On Sat, May 9, 2015, at 01:27 PM, David Faure wrote:
> On Saturday 09 May 2015 13:08:35 Alexander Neundorf wrote:
> > we pretend it's all independent libraries but still they all depend on the
> > latest version of all other libs.
> 
> It's a question of the definition of "independent".
> 
> E.g. KCoreAddons and Solid are independent because you can use either one 
> without being forced to use the other. The fact that they are released 
> together doesn't change that.
> 

Indeed, the split up is in any case a valuable change from what it used
to be.

> KCoreAddons and KIO are partially independent because KIO depends on 
> KCoreAddons, but still there is a huge improvement there compared to the 
> kdelibs4 situation where such inter-library-dependencies were far too
> numerous 
> so it was basically all-or-nothing.
> 
> Having split two such libraries still helps tremendously, since one can
> use 
> KCoreAddons without using KIO. The fact that KIO-5.10 requires 
> KCoreAddons-5.10 is IMHO no different from the fact that QtGui-5.6
> requires QtCore-5.6. 

> Are you saying that Qt didn't "go all the way" or didn't "split 
> properly" because of the fact that QtGui-5.6 requires QtCore-5.6?
> (same thing with other Qt libs from other modules than qtbase, this isn't 
> limited to qtbase)
> 

I do think the same problem applies to Qt, and yes as long as they have
the same version for all libraries they are not completely independent.
It may be less of a problem for Qt though than it is for frameworks IMO.

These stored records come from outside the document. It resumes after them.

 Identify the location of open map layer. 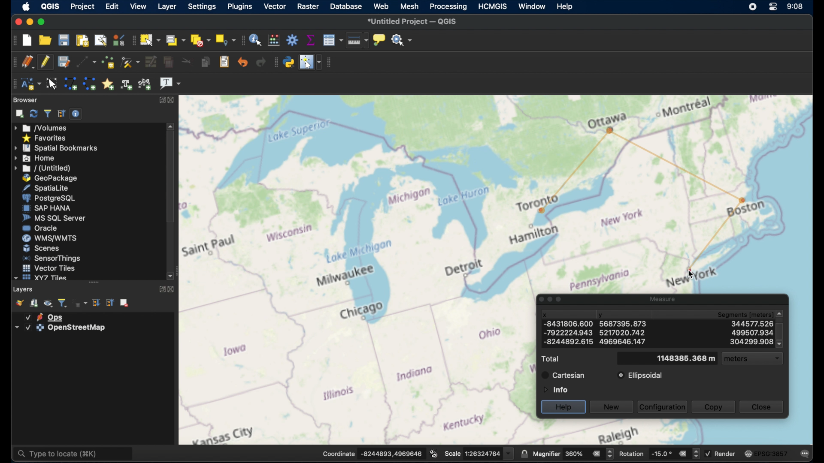
(18, 303).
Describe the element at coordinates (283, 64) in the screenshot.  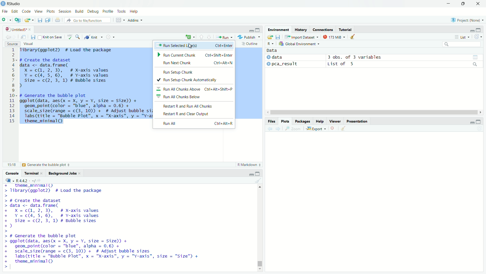
I see `data 2 : pca_result` at that location.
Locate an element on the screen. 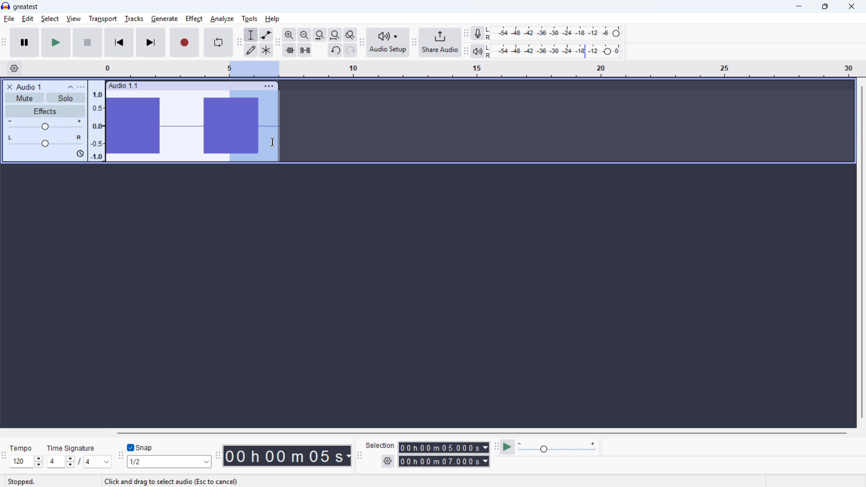 Image resolution: width=866 pixels, height=487 pixels. Time signature toolbar  is located at coordinates (5, 458).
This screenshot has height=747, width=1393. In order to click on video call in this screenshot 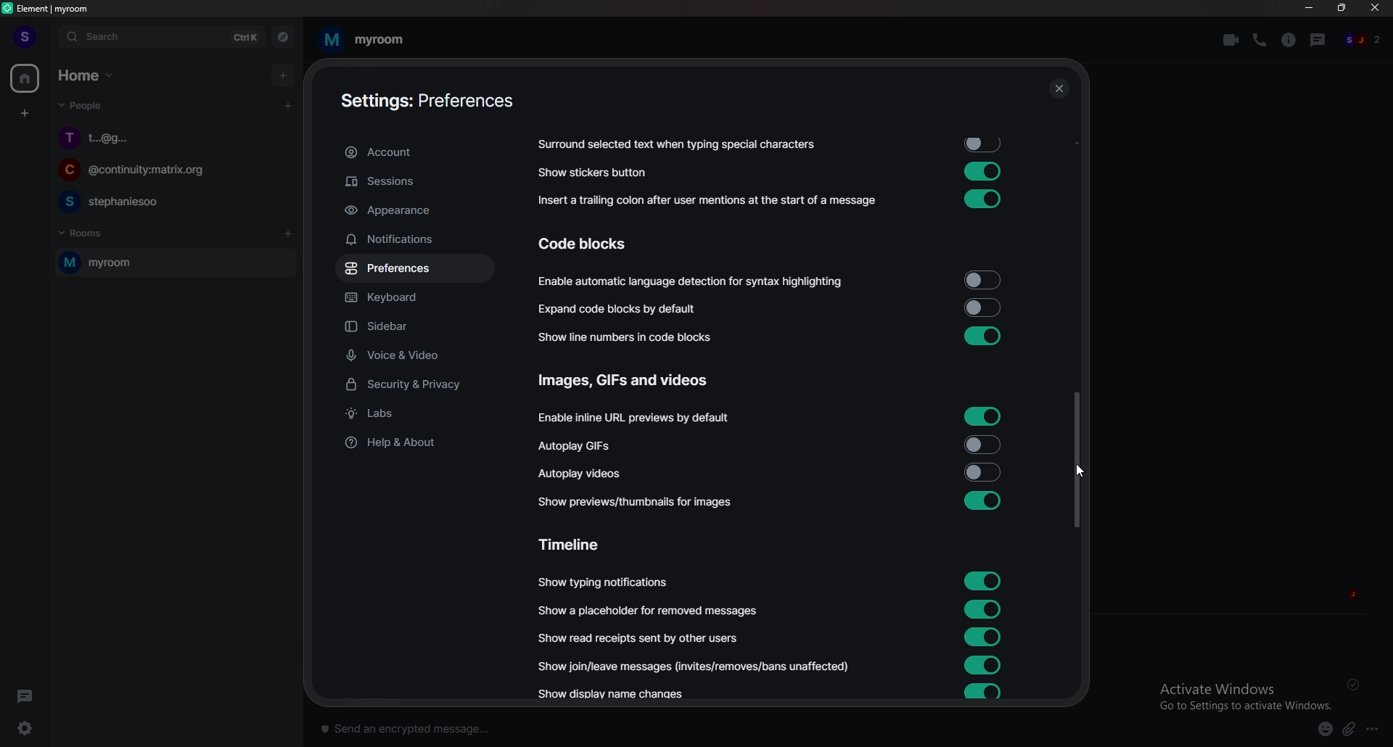, I will do `click(1231, 40)`.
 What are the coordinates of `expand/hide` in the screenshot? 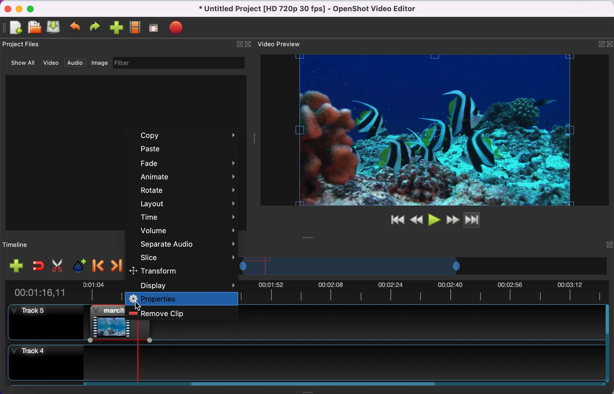 It's located at (236, 45).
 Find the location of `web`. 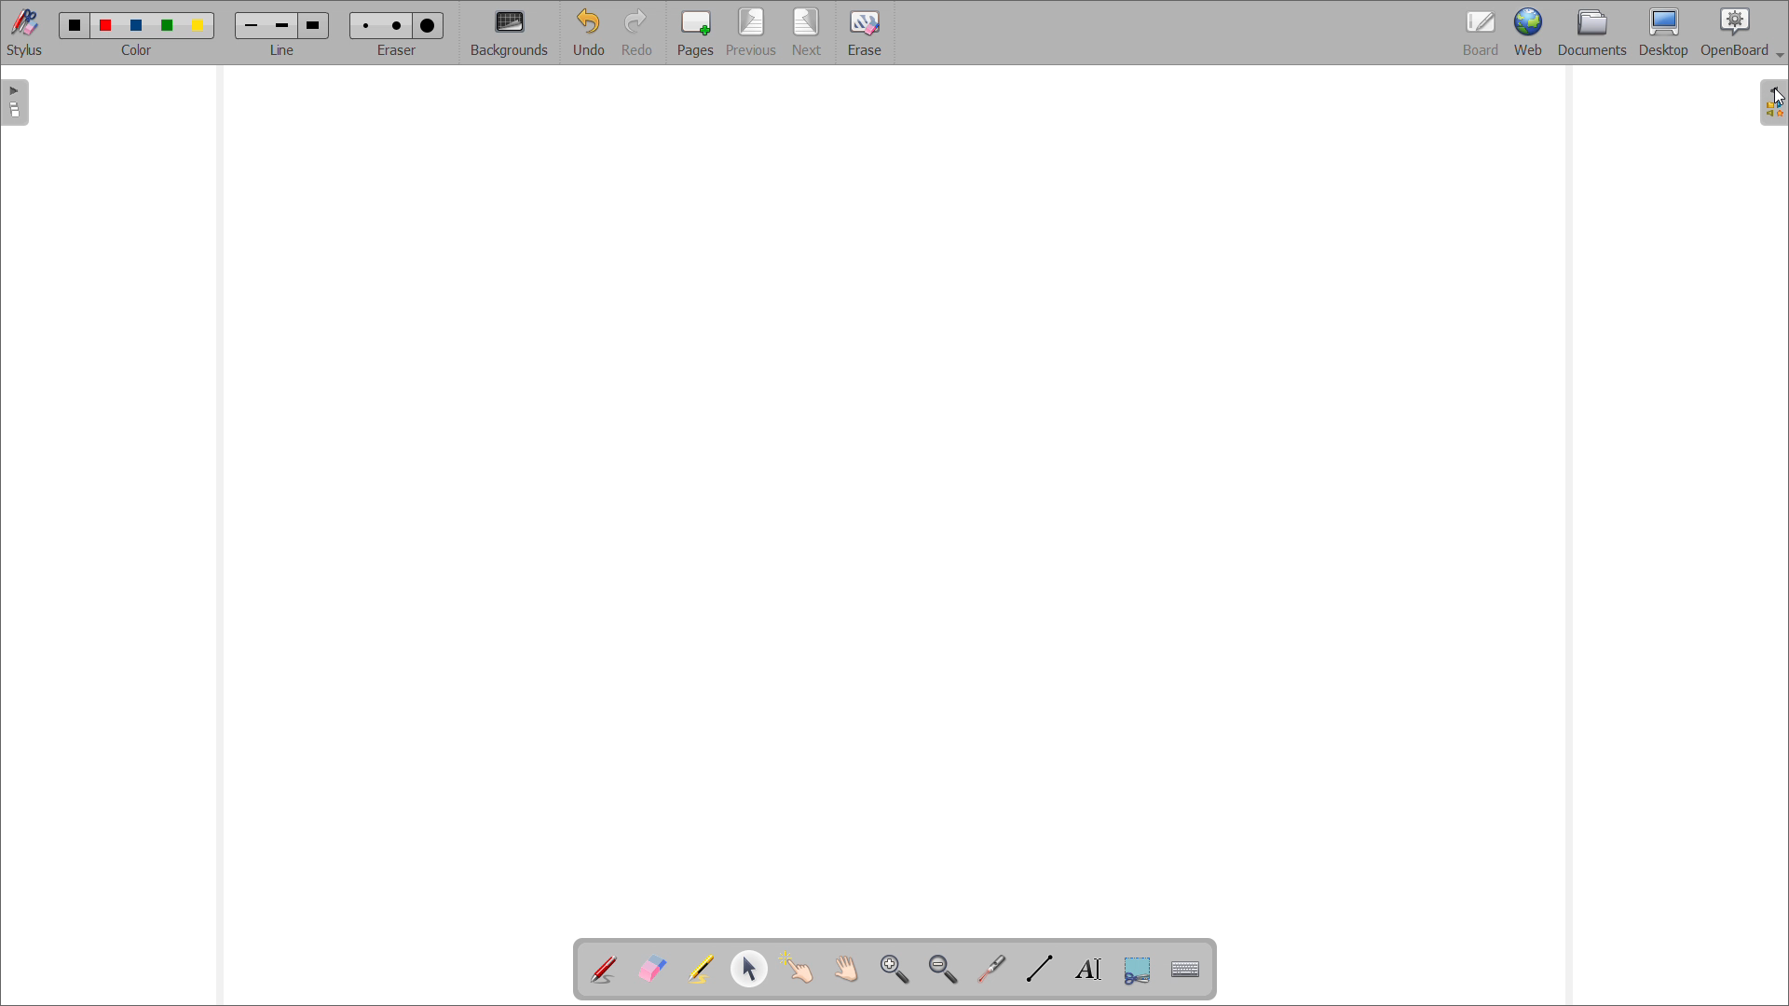

web is located at coordinates (1529, 33).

> I still don't understand why this is fine for Qt and not for KDE
> Frameworks.
> 
Two reasons why Qt can get away with treating it as a single library
(which it IMO largely does):
* Qt libraries tend to be less volatile. I can implement most
functionality I require today
on top of Qt 4.6. That means I simply implement workarounds for what I
don't have available on an
older system, and I typically don't even consider changing something in
Qt (which is a shame
because it keeps me from improving Qt). We therefore simply avoid
updating Qt as far as possible,
because if we have to we indeed also have this giant blob to update.
* I'd consider Qt to be a lower level library. Qt mostly provides
fundamentals just like libc or the STL,
and it's therefore okay for me to just work with what I have available.
Qt does include a *lot* of stuff though,
which I think Qt would also benefit from truly splitting up libraries.

Frameworks for me is an umbrella for various libraries, and not a single
library. If it were a single library
it would be an "everything and the kitchen sink" library, which I really
don't think is something we should
be aiming for. So for me each framework is an individual library, and
should be treated as such,
because I do want to work on the respective framework instead of running
in my own circles in
wherever I use the framework.
I therefore need to be able to use the results of that work on all my
target platforms, otherwise working
on the framework is just having me implement the same thing twice.

So as a summary, it's only fine for Qt because I never ever have to
touch Qt, which is not a good thing either.